In order to determine whether such an event can be attributed to climate change, researchers manage complex models based on historical observations: one showing the world as it is and the other “an alternative world where there is no human influence on the climate”, declared Nicholas Leach, physicist at the University of Oxford who seeks bad weather and climatic impacts on health. From there, scientists can determine the probability that a specific extreme meteorological event would be in a world without climate change, that is to say with lower concentrations of greenhouse gas caused by humans in the atmosphere. Other studies, according to Leach, more specifically reproduce the exact atmospheric models and conditions which produced a particular heat wave in these two worlds, observing how the intensity and severity of the resulting heat wave would change in a world where human activity does not cause an increase in temperatures.
It is generally easier to determine whether climate change has contributed to heat waves compared to hurricanes, which can vary depending on any number of factors in the oceans and the atmosphere. “We warm the atmosphere, and there is a very strong link between doing it and the hottest situations possible warmer,” explains Leach. “The link between climate change and thermodynamics has been included for 100 years.”
Researchers always work to understand what climate change does precisely in atmospheric blocks that produce heat waves, especially in the case of extraordinary events when temperatures are far from the historic observation range, such as the heat wave in the northwest of the Pacific of 2021, which caused hundreds of excessive deaths in the United States and Canada. A study revealed that the heat waves which “occur approximately every five to 10 years” in the same region if the overall temperature averages were to exceed two degrees Celsius above pre-industrial times.

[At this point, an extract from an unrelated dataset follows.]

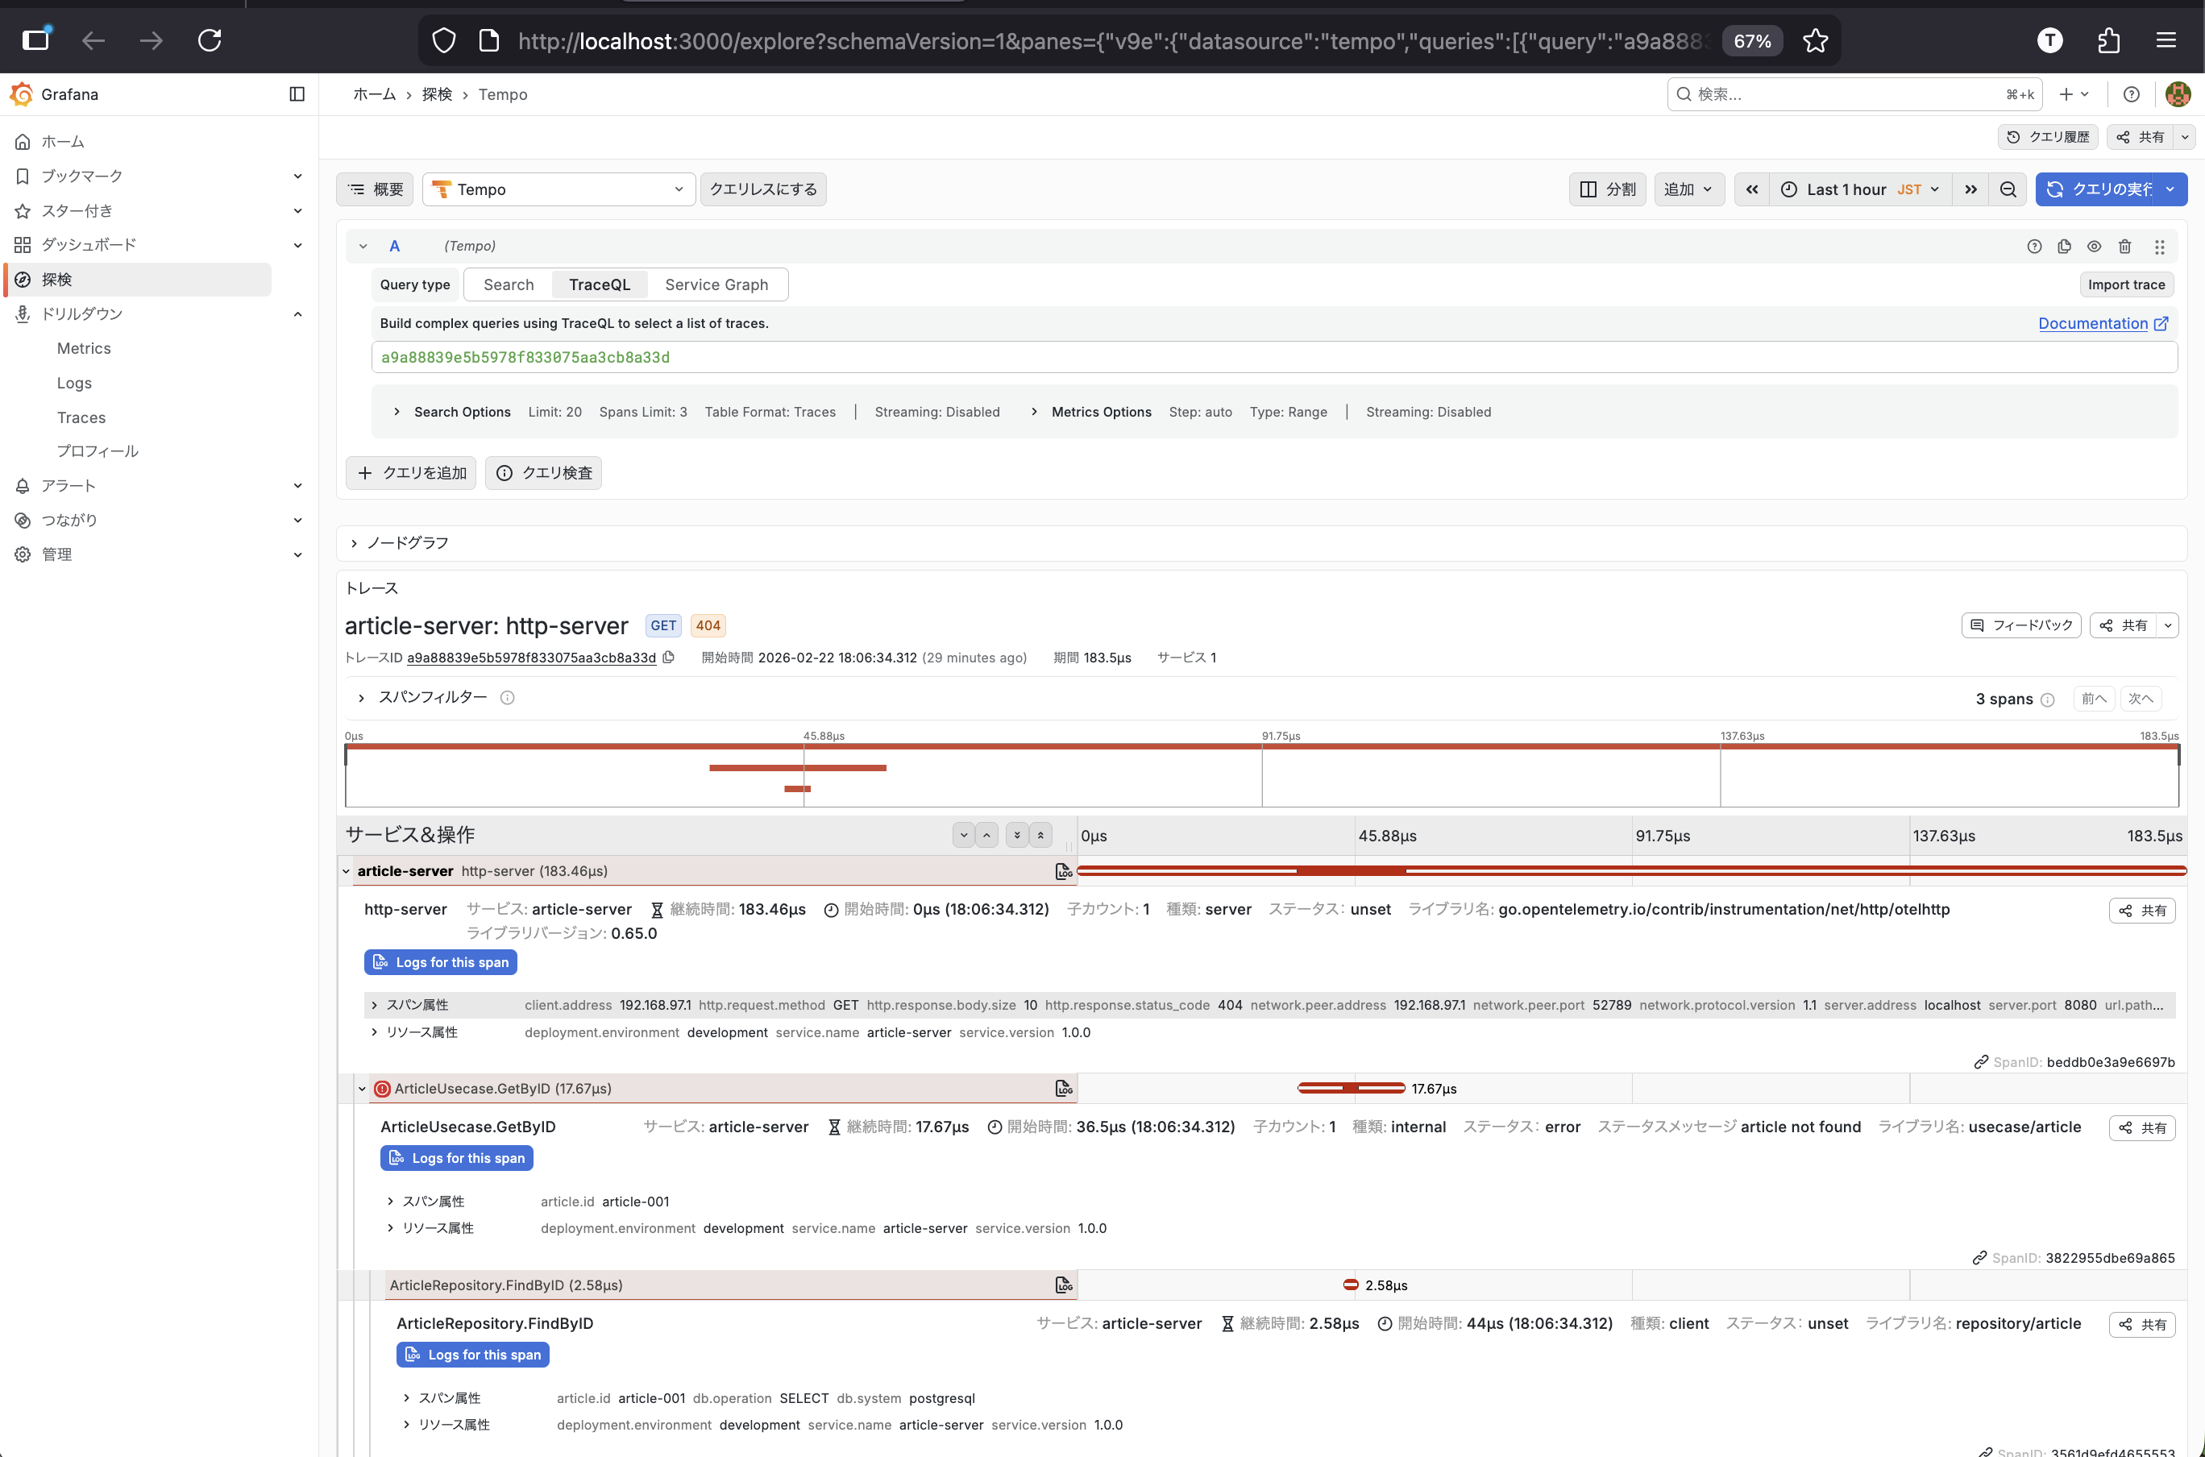This screenshot has height=1457, width=2205.
Task: Open logs icon on ArticleUsecase.GetByID row
Action: pyautogui.click(x=1063, y=1088)
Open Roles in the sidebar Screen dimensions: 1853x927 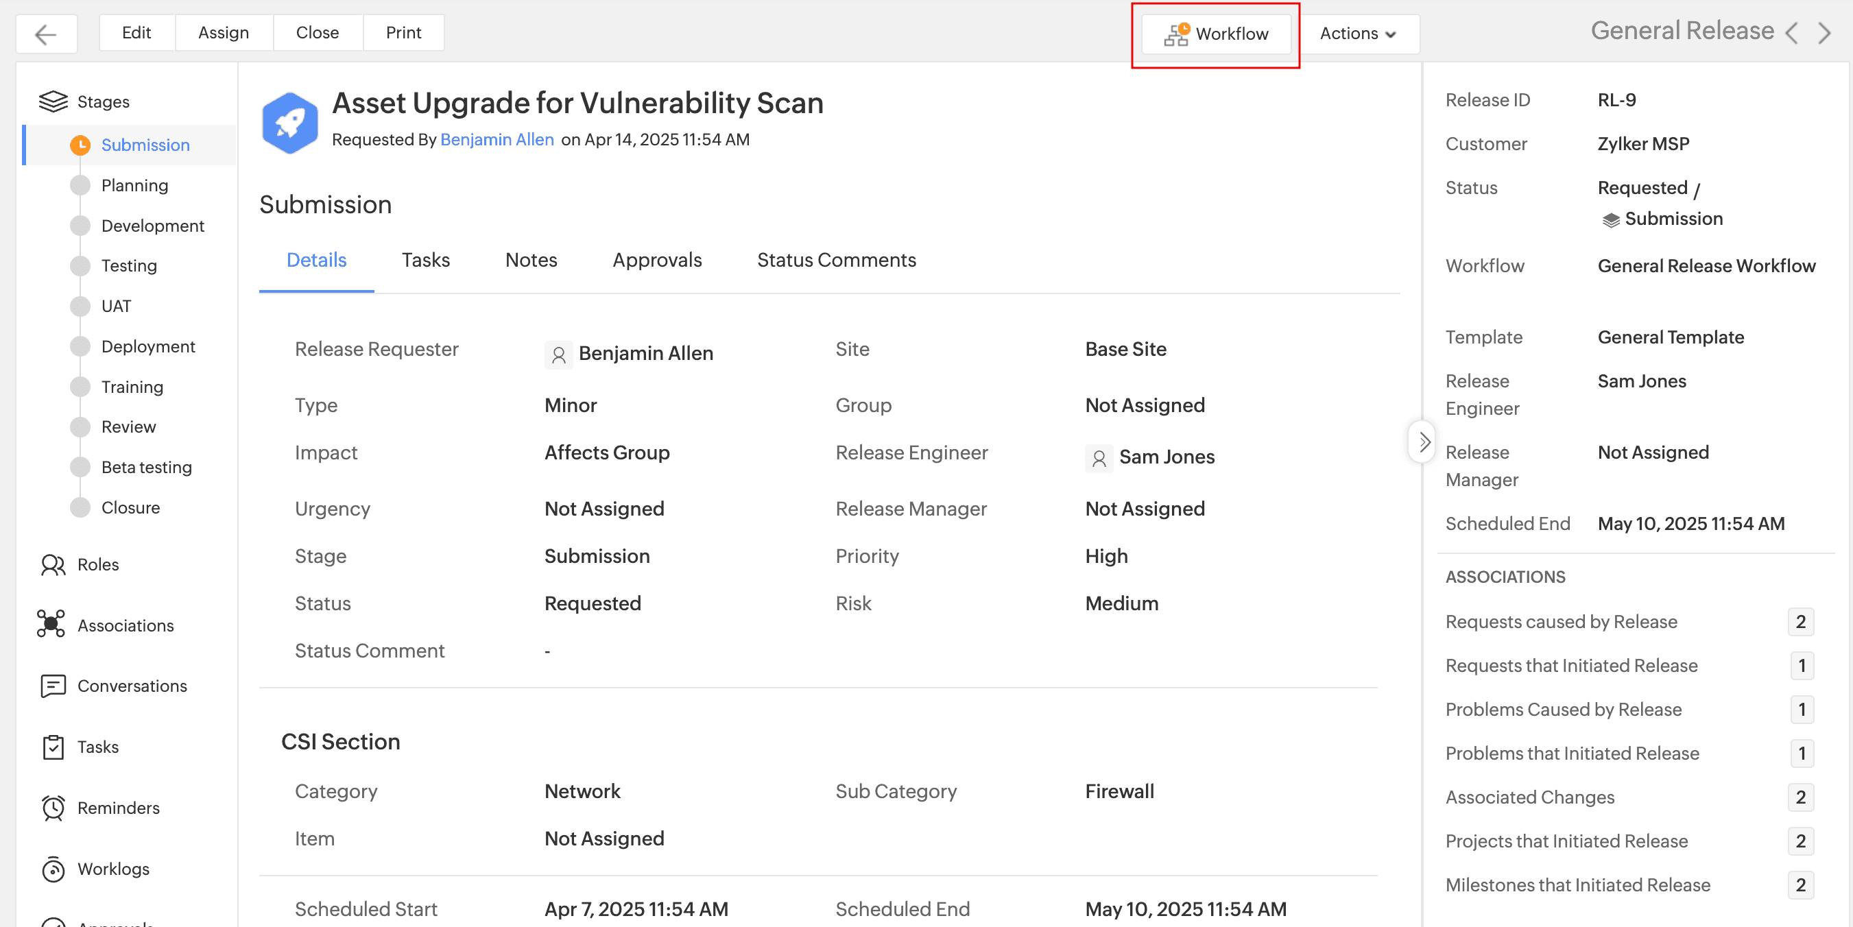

Like Nathan Gillett – another co -author of the study on climatic indicators and researcher from the Canadian Center for Modeling and Climate Analysis – took me, the world already knows heat waves which “would have been much less likely or almost impossible without climate change induced by humans”. These heat waves will worsen while humans burn more fossil fuels and continue to shave the forests, which quickly exhausts the planet’s ability to absorb carbon dioxide. The more there is in the atmosphere, the more hot it becomes. “There is great confidence,” said Gillett, “that with the current greenhouse gas emissions, the world will continue to warm up and heat the waves will continue to be warmer. It will happen everywhere.”